Tsunami elettorale umbro, e adesso?

Elezioni in Umbria: tutto si è compiuto secondo previsioni. Forse anche oltre le previsioni alla luce dell’eccezionale risultato del centrodestra e, dentro la coalizione, di Lega e Fratelli d’ Italia. La Regione rossa, per lunga tradizione schierata a sinistra, non esiste più, spazzata via da un vero e proprio tsunami elettorale; tarato, è vero, sul locale, ma caricato di un significato nazionale. Constatazione facile in un contesto di pesanti divisioni e  per le dinamiche da cui è scaturito il governo giallorosso.

Due le domande che ricorrono a urne chiuse. La prima: quali saranno le conseguenze per il Conte Due? La seconda: Lega e Fratelli d’Italia sono partiti a forte trazione sovranista, l’elettorato umbro ha premiato loro e posto in fondo al cesto Forza Italia con un risicato 5 e rotti per cento. Poco rispetto al botto degli alleati che, oggi, potrebbero anche decidere di fare a meno di Berlusconi. Dunque?

Sul primo quesito sono subito cominciati gli scaribarile tra Pd e pentastellati,  il primo accreditato del 22 per cento dei consensi, i secondi precipitati attorno al 7 da una messe di consensi più che doppi alle Europee e addirittura triple alle Politiche del 2018. Conclusione: l’intesa giallorossa non tiene, anzi, è portatrice di sfracelli come questo, che rappresenta, comunque lo si voglia intendere, una spia per il futuro. A fine gennaio va alle urne un’altra regione rossa, l’Emilia Romagna. E più in là si rinnoveranno i consigli regionali in altre località del Paese. Il test umbro pone fin da subito il problema del’affidabilità della coalizione. Ma se Conte dovesse dare le dimissioni non farebbe altro che accelerare una sconfitta che già si intravede. Delle due l’una: o i Cinque Stelle, al momento i più bizzosi, decidono di tenere comunque botta (“Se andiamo al voto da soli vinciamo”) oppure, il rompete le righe, finirebbe per avvantaggiare proprio gli avversari di centrodestra. Che in questa situazione non vedono l’ora di replicare il successo di domenica 27 ottobre su più ampia scala. Centrodestra che ha goduto di una massa notevole di consensi in uscita da sinistra, flussi intuibili alla vigilia ma non in queste proporzioni.

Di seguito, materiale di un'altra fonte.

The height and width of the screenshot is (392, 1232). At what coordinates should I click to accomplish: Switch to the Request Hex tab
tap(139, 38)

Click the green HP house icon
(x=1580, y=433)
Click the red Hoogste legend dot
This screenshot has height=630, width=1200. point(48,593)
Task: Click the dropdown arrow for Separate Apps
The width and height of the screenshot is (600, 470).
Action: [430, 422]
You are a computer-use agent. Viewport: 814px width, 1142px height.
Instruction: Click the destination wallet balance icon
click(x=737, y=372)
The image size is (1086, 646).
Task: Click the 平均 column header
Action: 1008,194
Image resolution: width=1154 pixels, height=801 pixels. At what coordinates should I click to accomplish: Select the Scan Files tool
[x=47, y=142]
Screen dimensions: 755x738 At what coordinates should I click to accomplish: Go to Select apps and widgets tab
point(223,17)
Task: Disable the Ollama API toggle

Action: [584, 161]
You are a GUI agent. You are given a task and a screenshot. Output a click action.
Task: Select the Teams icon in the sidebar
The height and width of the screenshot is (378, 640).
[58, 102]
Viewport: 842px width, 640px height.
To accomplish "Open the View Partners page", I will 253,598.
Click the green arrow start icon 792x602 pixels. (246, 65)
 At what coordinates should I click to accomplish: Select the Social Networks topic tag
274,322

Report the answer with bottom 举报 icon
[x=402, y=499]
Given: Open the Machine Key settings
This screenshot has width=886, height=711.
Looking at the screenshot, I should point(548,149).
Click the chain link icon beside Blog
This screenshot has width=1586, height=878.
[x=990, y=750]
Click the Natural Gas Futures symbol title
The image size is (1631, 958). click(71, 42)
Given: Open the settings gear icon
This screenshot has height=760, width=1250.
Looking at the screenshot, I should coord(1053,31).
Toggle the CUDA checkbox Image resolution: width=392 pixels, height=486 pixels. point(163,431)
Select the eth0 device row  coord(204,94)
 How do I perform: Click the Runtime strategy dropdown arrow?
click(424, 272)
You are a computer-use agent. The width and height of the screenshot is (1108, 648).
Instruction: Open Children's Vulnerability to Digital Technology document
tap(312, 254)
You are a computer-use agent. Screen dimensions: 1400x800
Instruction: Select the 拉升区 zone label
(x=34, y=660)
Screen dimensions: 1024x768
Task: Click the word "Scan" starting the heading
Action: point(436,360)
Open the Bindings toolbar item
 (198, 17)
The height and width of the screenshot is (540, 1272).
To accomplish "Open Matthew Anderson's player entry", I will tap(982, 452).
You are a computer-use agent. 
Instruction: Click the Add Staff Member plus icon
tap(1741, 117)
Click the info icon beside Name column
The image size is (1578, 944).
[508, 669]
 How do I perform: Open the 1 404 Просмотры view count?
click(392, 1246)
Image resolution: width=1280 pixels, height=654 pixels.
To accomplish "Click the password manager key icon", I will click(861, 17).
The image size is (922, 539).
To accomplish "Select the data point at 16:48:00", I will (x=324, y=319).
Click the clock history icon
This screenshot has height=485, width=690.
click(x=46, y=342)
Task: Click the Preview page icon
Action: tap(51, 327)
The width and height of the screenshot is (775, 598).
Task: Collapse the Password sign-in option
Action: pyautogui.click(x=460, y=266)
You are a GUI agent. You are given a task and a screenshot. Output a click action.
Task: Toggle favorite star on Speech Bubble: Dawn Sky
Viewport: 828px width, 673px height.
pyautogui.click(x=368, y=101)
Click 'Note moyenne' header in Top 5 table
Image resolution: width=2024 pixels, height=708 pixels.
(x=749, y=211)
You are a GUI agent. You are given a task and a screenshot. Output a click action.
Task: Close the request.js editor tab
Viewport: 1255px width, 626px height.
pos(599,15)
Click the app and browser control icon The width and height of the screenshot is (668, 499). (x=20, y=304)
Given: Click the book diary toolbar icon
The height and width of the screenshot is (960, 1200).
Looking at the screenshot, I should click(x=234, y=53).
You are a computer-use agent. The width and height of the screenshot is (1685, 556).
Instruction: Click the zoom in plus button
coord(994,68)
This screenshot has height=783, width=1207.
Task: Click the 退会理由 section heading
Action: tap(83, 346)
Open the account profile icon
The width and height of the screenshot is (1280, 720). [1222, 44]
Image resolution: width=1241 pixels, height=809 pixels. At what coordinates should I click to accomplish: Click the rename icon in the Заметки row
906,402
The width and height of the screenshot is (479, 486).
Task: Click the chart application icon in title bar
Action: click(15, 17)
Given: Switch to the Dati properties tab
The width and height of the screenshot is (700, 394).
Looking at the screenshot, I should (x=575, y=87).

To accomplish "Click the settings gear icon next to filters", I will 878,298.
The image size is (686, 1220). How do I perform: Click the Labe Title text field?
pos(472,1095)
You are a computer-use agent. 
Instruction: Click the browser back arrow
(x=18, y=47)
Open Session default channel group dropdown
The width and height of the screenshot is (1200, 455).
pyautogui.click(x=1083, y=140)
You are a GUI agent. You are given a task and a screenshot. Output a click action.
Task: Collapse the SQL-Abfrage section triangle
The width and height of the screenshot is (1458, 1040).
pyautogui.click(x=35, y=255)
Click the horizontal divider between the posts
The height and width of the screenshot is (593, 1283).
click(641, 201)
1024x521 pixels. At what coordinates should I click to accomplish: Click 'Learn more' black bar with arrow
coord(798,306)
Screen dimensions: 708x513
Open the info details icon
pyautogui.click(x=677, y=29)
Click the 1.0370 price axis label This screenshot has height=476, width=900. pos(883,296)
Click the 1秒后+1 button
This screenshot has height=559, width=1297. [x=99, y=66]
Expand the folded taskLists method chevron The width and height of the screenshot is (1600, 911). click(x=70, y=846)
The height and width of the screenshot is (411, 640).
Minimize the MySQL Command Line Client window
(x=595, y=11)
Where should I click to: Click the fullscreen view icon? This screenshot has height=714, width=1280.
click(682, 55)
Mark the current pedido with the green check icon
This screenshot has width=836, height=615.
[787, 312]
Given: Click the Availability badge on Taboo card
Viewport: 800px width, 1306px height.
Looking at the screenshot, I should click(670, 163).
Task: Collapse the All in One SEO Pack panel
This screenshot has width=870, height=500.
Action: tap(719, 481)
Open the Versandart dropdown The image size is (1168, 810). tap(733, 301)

E allora, che cosa ha determinato un tale clamoroso risultato? Stefano Candiani, che è stato commissario del Carroccio proprio a Perugia, sostiene che si tratti di affidabilità. In altre parole, i cittadini non si fidano di Di Maio e Zingaretti, tanto meno di Renzi, benché il suo nuovo partito non fosse in corsa domenica. Affidabilità a fronte di due leader, Salvini e Meloni, che in qualche modo evocano il decisionismo e evitano di perdersi in chiacchiere. Le chiacchiere, in certi scenari, stanno appunto a zero.

Chi rischia di rimanere ai margini è invece Forza Italia, che sopravvive e, alla luce degli esiti delle urne umbre, rimane quasi residuale rispetto ai suoi alleati sovranisti. I quali potrebbero anche decidere di fare corsa a sé nelle prossime occasioni, condannando i berluscones alla marginalità. Soluzioni che andranno via via concretizzandosi in tutte le località chiamate al voto in futuro, regioni ma forse anche città,  a scadenza naturale del mandato o addirittura in anticipo, facendo saltare le giunte meno strutturate o guidate da personaggi di disturbo. In altre parole, con Lega e Fratelli d’Italia in grandissimo spolvero, non ce n’è più per nessuno. Berlusconi avvisato mezzo salvato.